Diante da casa dela eles pararam, e ele ficara sem jeito de pedir-lhe o telefone. Sim, porque não queria perder o contato com ela bem ali, depois de uma tarde inteira juntos. Ele se divertira muito. Era um bom rapaz, mas a vida não estava sendo tão gentil com ele e aquela tarde fora a melhor coisa que havia acontecido nos últimos tempos. Ela também gostara imensamente de tê-lo conhecido e entregou-lhe um cartão. Ela percebera a timidez do rapaz e resolvera poupá-lo de qualquer embaraço. Ele sorriu alegre e guardou o cartão agradecido. Então parecia que aquele conto de fadas terminava ali. Ou pelo menos, naquele dia. A história poderia estar apenas começando. Os dois ficaram se olhando nos olhos, sem saber como se despedir um do outro. Até que ele estendeu-lhe a mão. Achou que um beijo, mesmo que no rosto, ainda era inapropriado. Teve a mão dela entre as dele por muito tempo e internamente não queria soltá-la. Era leve e macia. Mas ele prometera ligar. Com toda certeza ligaria. Queria tantas outras oportunidades em estar ao lado dela quanto pudesse. Ela lhe fazia sentir muito bem, feliz. Então cada um virou-se. Ela seguira até a casa e ele voltava pela rua, com as mãos no bolso da jaqueta. Já alguns passos dados e ele virou para olhá-la. Ela gritara para ele e vira correndo, parando diante dele, ofegante, parecia querer dizer-lhe alguma coisa. Talvez seu nome. Ele acabara de perceber que apesar de todo o tempo que passaram juntos, tantas histórias e risos, esqueceram de apresentar-se formalmente. Então ela aproximou-se de seu rosto lentamente e encostou de leve seus lábios no dele, agradecendo baixinho pela tarde em seu ouvido. Sem esperar uma resposta ela voltou-se e seguiu seu destino. Ele, estático, levou os dedos aos lábios, incrédulo, e convencidamente apaixonado, esboçando o sorriso mais feliz do mundo...

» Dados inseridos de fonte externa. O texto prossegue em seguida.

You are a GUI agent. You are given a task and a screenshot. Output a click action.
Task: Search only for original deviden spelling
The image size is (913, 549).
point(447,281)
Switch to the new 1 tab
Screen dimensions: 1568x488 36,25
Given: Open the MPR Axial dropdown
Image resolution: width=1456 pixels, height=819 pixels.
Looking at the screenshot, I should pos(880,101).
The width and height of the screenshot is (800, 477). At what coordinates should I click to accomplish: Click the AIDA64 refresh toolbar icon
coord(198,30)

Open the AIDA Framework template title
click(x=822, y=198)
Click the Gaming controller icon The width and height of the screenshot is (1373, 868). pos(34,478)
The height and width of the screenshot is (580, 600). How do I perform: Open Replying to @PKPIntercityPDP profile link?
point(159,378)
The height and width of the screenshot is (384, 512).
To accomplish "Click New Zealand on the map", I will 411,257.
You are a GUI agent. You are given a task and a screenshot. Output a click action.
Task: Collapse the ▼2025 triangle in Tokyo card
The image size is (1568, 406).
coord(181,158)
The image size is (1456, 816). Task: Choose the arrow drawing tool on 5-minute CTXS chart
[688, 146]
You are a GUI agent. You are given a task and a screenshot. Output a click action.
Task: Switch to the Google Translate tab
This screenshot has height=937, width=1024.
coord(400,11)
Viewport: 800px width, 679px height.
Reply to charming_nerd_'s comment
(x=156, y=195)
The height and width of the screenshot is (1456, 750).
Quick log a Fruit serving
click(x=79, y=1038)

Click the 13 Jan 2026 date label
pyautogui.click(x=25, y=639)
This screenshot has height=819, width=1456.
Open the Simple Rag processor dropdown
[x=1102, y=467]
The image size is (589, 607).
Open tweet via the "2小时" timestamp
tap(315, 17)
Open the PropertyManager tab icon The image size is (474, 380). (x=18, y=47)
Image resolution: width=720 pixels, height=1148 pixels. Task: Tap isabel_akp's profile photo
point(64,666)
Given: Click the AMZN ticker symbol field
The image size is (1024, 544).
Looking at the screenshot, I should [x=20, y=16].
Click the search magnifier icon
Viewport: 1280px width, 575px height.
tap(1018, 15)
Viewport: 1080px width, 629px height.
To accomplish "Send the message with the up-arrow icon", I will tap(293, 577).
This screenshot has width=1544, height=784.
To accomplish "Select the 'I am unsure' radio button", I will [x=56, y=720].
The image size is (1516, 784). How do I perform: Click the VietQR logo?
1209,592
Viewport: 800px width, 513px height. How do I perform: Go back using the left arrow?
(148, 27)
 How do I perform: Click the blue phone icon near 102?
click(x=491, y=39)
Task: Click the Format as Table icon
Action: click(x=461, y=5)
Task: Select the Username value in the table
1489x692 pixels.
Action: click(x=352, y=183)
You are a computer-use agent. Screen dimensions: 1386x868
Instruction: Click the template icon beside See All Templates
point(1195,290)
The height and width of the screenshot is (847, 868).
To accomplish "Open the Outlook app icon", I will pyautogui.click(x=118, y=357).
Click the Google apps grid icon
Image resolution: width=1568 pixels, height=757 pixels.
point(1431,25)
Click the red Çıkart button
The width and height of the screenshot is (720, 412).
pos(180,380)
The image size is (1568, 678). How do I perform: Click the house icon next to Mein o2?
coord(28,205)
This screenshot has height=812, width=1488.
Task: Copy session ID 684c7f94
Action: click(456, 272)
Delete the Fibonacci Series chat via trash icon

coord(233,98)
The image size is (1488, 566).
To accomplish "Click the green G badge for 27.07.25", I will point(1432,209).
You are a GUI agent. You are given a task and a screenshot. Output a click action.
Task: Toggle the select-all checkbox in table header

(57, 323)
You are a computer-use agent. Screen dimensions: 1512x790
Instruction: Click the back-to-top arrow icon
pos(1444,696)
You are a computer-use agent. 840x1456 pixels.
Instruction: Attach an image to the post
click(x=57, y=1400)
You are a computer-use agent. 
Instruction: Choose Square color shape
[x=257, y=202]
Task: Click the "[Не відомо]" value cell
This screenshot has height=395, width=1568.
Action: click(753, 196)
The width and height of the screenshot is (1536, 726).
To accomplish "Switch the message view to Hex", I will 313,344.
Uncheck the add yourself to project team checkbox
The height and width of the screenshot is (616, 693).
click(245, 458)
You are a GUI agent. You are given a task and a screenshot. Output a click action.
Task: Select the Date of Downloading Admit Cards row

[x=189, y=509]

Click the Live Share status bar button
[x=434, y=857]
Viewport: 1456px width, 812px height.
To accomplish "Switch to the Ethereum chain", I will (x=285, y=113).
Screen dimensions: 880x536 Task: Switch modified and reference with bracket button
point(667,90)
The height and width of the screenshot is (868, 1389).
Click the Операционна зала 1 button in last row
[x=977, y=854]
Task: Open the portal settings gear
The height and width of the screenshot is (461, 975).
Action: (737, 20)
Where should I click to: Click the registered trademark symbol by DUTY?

Anunciada a próxima estação, ela guardou o livro na bolsa e levantou-se em direção a porta mais próxima. Ele, com os dedos nos lábios, pôde vê-la por inteira. Não se levantou do banco que estava sentado, lá no fundo do vagão, mas não pôde deixar de acompanhar-lhe os movimentos apenas pelo olhar. As portas se fecharam lateralmente. Pela janela, ele ainda pôde vê-la topar com um apressado qualquer e derrubar-lhe os pertences no chão. O trem andou. Ela, lá fora, recompôs-se. Ele, lá dentro, apenas assistindo, melancólico. Ela então seguiu seu caminho pela estação de metrô, e ele jamais a veria novamente em toda sua vida.